• _What is expected_: From the line that includes "The height and width of the screenshot is (403, 502)." to the last line of the data, quote each line precisely; both boundary lines belong in the answer.

(Dataset items)
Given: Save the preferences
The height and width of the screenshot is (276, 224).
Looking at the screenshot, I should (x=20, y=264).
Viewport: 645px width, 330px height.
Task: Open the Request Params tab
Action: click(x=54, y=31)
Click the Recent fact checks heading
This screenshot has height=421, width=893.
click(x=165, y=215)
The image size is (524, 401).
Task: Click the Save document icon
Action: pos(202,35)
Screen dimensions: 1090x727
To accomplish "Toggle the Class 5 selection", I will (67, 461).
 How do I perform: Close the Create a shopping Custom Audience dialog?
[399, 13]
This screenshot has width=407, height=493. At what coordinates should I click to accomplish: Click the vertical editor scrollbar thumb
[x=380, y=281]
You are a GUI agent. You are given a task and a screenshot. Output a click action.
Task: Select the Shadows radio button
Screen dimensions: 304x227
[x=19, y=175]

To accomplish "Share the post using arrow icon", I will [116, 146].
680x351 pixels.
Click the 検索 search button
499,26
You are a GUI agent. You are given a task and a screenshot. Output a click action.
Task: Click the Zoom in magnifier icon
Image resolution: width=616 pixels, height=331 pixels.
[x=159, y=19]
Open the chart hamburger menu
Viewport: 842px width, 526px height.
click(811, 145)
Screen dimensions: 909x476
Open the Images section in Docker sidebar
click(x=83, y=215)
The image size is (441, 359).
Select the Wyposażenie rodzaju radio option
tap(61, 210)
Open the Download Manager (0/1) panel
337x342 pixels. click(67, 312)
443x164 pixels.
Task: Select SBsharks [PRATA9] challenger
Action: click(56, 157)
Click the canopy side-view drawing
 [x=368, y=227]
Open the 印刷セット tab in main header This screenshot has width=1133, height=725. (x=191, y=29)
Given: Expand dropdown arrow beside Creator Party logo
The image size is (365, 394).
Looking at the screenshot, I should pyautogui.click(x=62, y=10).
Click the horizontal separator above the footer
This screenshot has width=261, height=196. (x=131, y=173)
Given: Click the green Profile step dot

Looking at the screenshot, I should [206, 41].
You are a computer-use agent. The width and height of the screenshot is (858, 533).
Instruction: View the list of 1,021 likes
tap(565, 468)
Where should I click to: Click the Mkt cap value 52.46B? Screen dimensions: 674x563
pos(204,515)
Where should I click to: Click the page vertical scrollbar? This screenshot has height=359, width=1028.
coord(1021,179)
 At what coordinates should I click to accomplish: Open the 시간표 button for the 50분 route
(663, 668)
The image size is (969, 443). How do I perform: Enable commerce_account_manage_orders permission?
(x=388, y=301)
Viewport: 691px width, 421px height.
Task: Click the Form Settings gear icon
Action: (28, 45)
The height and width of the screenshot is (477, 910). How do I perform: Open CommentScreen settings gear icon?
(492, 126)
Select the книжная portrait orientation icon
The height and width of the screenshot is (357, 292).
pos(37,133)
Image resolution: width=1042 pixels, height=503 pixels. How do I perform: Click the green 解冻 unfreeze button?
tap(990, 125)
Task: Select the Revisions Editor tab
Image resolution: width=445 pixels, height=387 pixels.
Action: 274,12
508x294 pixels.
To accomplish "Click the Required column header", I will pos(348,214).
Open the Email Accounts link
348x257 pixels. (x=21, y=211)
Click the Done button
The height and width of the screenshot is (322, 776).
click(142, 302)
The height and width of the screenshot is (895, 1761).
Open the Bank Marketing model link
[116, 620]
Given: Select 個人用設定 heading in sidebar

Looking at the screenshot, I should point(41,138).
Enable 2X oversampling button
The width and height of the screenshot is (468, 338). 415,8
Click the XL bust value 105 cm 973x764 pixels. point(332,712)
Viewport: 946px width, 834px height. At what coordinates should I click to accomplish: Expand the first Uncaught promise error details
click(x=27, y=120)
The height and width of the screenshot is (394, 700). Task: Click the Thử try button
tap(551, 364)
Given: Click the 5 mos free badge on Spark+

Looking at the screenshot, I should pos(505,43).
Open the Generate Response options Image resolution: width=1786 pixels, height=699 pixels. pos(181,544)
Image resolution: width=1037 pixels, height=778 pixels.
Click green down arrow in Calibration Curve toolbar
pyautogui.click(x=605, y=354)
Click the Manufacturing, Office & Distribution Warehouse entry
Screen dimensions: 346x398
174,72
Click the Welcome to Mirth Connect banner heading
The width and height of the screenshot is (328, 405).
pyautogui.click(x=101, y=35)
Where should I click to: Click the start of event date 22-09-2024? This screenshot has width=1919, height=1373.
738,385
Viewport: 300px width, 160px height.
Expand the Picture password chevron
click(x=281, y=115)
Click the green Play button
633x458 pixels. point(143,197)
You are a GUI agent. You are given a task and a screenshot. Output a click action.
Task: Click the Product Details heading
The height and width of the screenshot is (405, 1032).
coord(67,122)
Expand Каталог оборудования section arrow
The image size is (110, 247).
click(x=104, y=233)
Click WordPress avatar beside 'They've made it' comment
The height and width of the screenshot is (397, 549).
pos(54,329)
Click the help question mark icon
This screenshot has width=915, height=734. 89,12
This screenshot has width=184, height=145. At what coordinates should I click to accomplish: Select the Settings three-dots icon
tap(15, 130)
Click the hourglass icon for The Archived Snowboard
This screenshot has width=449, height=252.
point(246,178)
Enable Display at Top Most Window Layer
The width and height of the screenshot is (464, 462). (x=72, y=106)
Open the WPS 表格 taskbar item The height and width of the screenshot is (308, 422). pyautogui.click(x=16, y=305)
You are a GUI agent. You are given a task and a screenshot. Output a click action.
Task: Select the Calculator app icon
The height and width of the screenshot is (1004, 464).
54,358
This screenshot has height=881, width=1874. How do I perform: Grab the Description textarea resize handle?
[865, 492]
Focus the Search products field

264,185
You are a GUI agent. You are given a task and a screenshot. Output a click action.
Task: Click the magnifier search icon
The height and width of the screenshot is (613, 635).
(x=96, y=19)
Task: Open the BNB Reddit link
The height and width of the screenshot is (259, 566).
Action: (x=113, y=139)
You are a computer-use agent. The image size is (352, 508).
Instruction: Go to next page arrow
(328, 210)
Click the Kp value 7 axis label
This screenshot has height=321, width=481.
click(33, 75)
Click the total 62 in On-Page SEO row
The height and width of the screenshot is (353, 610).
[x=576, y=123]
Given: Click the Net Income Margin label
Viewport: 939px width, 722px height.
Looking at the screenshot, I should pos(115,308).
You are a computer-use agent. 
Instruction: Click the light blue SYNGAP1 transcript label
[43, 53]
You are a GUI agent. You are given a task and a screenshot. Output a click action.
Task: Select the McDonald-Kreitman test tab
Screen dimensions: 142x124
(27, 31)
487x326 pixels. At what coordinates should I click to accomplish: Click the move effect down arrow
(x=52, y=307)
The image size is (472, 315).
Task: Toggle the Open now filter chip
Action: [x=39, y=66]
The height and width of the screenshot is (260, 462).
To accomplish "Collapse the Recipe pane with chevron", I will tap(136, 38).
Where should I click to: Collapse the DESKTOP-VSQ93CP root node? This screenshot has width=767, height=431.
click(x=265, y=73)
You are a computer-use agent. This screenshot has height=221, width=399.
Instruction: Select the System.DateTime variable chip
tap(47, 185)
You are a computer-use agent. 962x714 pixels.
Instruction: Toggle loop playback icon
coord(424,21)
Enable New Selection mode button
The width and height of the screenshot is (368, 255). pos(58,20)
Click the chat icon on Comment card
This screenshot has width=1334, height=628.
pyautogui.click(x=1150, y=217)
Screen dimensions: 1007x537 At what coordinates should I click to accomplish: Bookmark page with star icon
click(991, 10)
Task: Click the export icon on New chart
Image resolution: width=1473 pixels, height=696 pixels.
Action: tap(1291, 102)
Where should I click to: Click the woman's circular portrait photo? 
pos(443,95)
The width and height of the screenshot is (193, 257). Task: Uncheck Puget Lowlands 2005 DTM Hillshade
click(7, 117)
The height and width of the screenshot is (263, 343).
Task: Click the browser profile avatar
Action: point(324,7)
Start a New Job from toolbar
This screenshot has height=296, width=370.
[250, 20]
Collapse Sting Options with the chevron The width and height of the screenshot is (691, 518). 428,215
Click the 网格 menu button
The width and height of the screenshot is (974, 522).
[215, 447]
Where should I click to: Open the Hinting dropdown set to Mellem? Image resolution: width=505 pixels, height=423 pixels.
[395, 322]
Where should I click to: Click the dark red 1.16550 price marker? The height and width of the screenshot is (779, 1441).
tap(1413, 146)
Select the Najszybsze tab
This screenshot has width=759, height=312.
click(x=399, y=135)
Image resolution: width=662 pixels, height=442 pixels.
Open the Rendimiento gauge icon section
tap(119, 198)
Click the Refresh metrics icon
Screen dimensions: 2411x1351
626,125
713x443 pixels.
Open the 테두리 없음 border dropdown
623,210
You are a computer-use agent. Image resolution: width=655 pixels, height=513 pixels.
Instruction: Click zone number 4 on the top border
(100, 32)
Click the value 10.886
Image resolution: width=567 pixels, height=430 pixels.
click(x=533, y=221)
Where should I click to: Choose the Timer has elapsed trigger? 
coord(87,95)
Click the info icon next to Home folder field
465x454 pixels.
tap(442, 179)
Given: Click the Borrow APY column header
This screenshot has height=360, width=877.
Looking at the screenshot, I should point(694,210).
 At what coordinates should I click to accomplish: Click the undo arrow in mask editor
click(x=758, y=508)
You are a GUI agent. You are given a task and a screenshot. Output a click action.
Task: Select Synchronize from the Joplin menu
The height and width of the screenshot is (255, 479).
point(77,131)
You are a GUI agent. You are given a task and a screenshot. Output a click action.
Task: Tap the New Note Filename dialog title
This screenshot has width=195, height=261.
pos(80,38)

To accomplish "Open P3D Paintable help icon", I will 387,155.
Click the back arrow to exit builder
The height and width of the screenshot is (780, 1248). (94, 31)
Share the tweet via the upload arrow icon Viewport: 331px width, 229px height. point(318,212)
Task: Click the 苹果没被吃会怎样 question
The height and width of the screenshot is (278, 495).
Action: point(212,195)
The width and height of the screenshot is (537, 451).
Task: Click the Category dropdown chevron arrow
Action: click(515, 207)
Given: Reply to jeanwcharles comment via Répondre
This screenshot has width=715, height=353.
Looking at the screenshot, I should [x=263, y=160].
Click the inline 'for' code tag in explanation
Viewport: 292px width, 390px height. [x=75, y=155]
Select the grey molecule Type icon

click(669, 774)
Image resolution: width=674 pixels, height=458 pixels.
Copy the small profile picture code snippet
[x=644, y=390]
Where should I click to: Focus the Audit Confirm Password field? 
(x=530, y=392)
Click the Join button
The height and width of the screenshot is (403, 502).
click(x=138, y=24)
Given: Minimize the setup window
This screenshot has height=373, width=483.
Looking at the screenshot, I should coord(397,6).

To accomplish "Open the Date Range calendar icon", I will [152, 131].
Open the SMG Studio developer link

• _Problem solution_:
The height and width of the screenshot is (403, 502).
click(x=138, y=24)
Given: Minimize the setup window
This screenshot has height=373, width=483.
Looking at the screenshot, I should coord(397,6).

To accomplish "Open the Date Range calendar icon", I will [152, 131].
Open the SMG Studio developer link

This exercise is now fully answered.